Bill 21 is not innocuous. Some religions require a dress code as an element of orthodox worship. Think the Jewish kippa, the Sikh turban and the Muslim headscarf, to name just three. This is frequently a religious obligation – which, if rejected, places the individual in contravention of his or her faith. While it is likely that everyone on the debate stage understood the true nature of the law, they succumbed to Mr. Blanchet’s assertation that they agreed, although sheepishly. Given that he would presumably be denied the right to work in Quebec’s public sector because he wears a turban, NDP Leader Jagmeet Singh’s long-time acquiescence seems particularly ingratiating. “Quebec has the right to make its own determinations,” he has repeatedly said.
We are inured to degrees of pandering during election campaigns, but the collective compliance of our leaders with legal discrimination against minorities is galling. Because, as Dante understood centuries ago, there are larger consequences at play.
To understand this, let us consider that from the time of Confederation, nation-building has been the job description of Canadian governments. To keep this unlikely country from fracturing, Canadian leaders have practiced compromise, especially with Quebec, while our courts balanced civil rights using case-law precedents. This hasn’t been easy; for the first half of our history our policies were overtly racist, as the uncovering of residential school realities has laid bare. In the 1920s and 1930s, Canada’s immigration policies favoured British arrivals while denying entry to other “lesser” peoples.
These attitudes slowly changed in the years following the Second World War – culminating, in my view, with official multiculturalism, which confirmed that no group of Canadians was superior to another, and with the Charter of Rights and Freedoms. Like all social transformations, these remain controversial in many quarters, but they have become the foundation of contemporary Canada.
It is for this reason that the sycophantic acceptance of discriminatory legislation in Quebec is dangerous for Canada as a whole. When our leaders trade foundational principles for electoral purposes, they undermine the country at large.

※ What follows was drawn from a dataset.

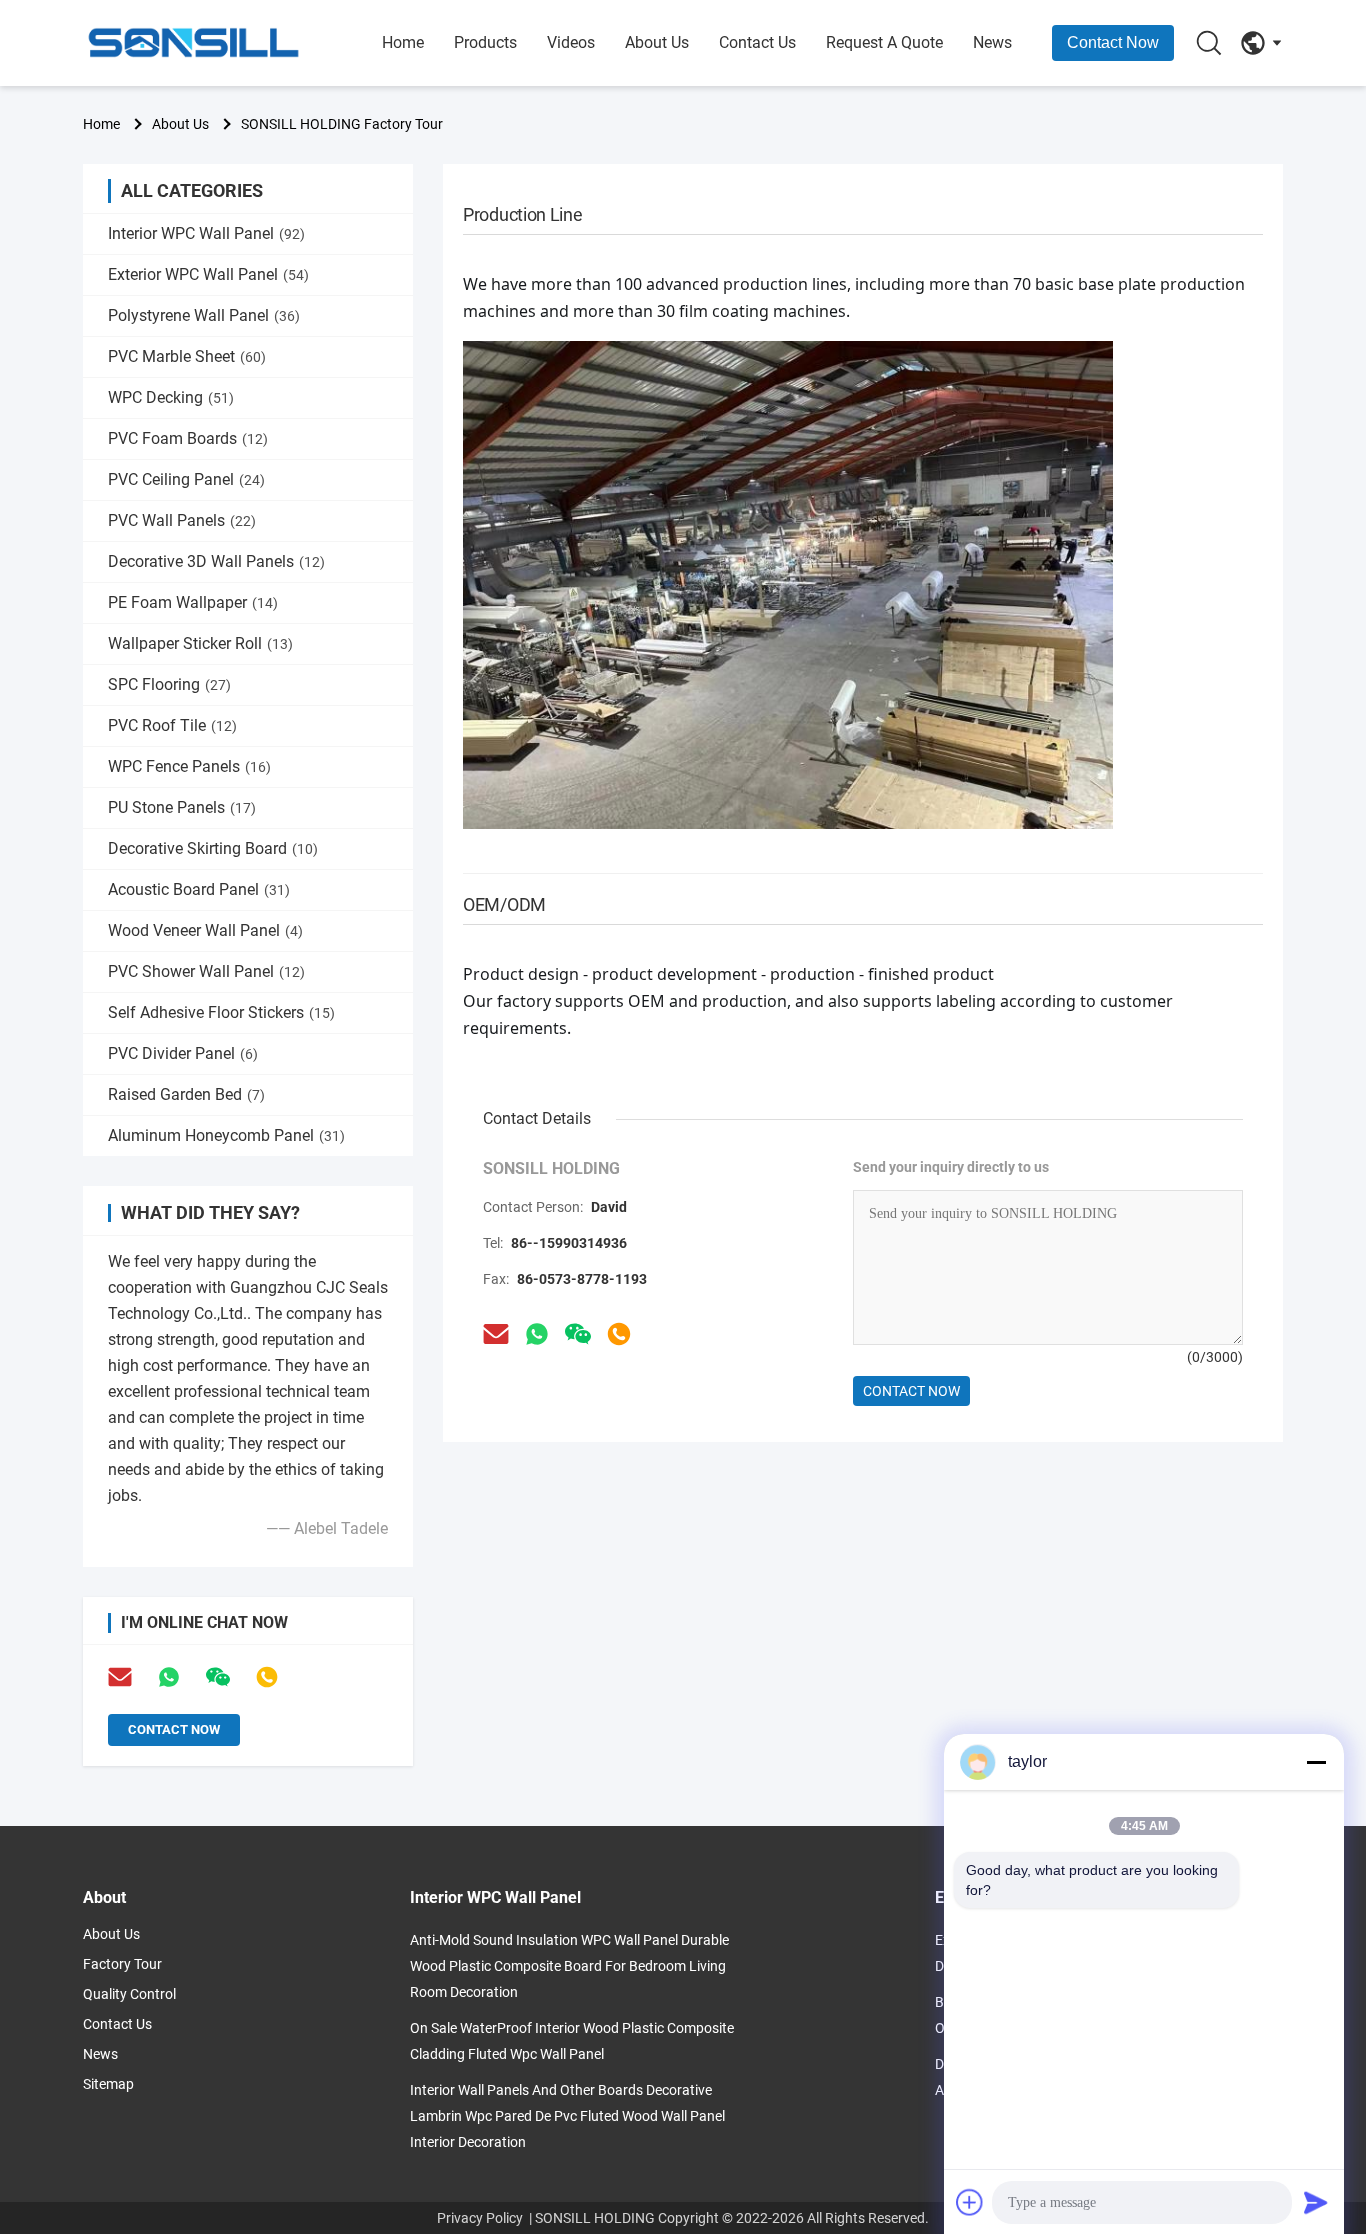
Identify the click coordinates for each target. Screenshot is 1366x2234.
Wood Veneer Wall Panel (205, 930)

The pushback has been so weak that the most egregious distortions of language have gone unremarked upon. During the debates, Mr. Blanchet said that Bill 21 cannot be described as discriminatory because it reflects the values of Quebec – perhaps the most specious argument for discrimination that we have heard since the pre-war years. When Catholics and Italians were undermined in an earlier Canada, was this acceptable because the “values” of Canadians were in favour? Was it acceptable for Indigenous children to be maltreated in Canada because those were the “values” of the day?
In 1995, three generations of my family travelled to Montreal to appeal to our Québécois co-citizens not to separate from our shared country, but what is even more harmful today is that Quebec no longer has to leave. By consenting to an injurious law, our federal leaders have joined the rest of Canada to that province. In doing so, they separate us from the underlying vision of equality of opportunity and the protection of minorities that today characterizes this country.